The problem is that this -- this invidious bigotry -- he’s part of a bigotocracy -- this bigotocrat out there promoting conspiracy theories, half-hearted truths, factual errors. Barack Obama is a magna cum laude graduate of the Harvard Law School. Here he is the editor of the Law Review, unimpeachable intellectual credentials. Now we have a retroactive bigotry that tries to question his very bonafides.

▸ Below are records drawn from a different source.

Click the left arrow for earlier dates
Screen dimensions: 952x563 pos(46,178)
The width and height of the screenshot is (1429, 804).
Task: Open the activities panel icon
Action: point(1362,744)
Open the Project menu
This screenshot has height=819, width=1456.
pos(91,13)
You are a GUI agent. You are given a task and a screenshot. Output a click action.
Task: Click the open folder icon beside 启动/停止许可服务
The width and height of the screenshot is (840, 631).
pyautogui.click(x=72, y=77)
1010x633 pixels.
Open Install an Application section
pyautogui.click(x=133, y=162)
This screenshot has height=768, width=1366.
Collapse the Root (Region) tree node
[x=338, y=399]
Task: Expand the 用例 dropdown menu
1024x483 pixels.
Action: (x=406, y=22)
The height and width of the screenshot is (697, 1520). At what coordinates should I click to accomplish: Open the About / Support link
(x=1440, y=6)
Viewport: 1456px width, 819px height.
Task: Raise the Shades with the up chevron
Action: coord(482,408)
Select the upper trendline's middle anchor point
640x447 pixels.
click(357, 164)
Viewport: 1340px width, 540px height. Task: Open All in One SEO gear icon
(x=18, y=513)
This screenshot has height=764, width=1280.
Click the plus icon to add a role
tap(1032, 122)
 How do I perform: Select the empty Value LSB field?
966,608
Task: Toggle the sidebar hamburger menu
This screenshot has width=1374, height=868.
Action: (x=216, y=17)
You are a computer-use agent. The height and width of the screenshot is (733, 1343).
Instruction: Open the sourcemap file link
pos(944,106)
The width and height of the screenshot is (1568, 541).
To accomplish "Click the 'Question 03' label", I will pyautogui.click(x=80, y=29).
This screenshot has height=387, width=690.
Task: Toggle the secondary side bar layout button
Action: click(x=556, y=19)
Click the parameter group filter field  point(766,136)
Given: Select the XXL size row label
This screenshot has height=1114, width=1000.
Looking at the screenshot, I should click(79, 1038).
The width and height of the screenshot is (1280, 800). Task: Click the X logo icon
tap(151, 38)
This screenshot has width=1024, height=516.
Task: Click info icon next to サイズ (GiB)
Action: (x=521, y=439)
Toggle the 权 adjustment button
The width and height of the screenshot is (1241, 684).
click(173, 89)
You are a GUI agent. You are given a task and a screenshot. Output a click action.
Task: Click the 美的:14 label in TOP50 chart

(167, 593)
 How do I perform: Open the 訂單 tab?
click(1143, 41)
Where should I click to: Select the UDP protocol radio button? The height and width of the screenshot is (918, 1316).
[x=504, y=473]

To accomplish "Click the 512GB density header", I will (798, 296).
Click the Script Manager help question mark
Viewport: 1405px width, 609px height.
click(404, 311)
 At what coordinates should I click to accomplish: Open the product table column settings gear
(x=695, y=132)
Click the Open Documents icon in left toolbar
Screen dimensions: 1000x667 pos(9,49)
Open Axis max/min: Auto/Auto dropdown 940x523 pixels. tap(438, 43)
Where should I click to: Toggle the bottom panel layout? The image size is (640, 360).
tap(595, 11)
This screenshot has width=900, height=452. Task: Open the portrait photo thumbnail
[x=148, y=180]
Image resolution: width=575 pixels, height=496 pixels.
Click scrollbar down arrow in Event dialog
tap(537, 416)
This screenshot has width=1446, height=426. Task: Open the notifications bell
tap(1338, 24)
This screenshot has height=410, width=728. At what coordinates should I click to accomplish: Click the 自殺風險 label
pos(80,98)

I think this is just shameful and it’s sad. And unfortunately, Donald Trump has commandeered the bully pulpit. If he is indeed the voice of Republicans, they ought to say so. But if not, they ought to distance themselves from him and suggest that this obsession with the birth of Barack Obama has to be put aside to deal with more serious and sustained issues. But make no mistake; this is part of a racist trajectory.

Having gotten the answer he surely was looking for, Schieffer should have rested his case. Instead, he mistakenly took this issue up with former George W. Bush speechwriter and current Washington Post columnist Michael Gerson who gave a far more reasonable response:

MICHAEL GERSON, WASHINGTON POST: I do think that’s the sub-context here because race is the sub-context of American history. But I would only add to that that the last three presidents have these kinds of conspiracy theories used against them. Bill Clinton was accused of complicity in murder. You know, up to 50% of the Democratic Party, you know, members believed that George Bush was complicit in 9/11.

There is a percentage of the population out there that is so highly polarized that they will believe anything about a president that they disagree with. That’s deeply dangerous. It’s a questioning the legitimacy, not policies. And we’ve seen more and more of this in the last few decades not just in this circumstance.

Indeed, but that's not going to stop Schieffer and his ilk from doing everything in their power to position this as prejudice rather than differing political views thereby making it they that are playing the race card.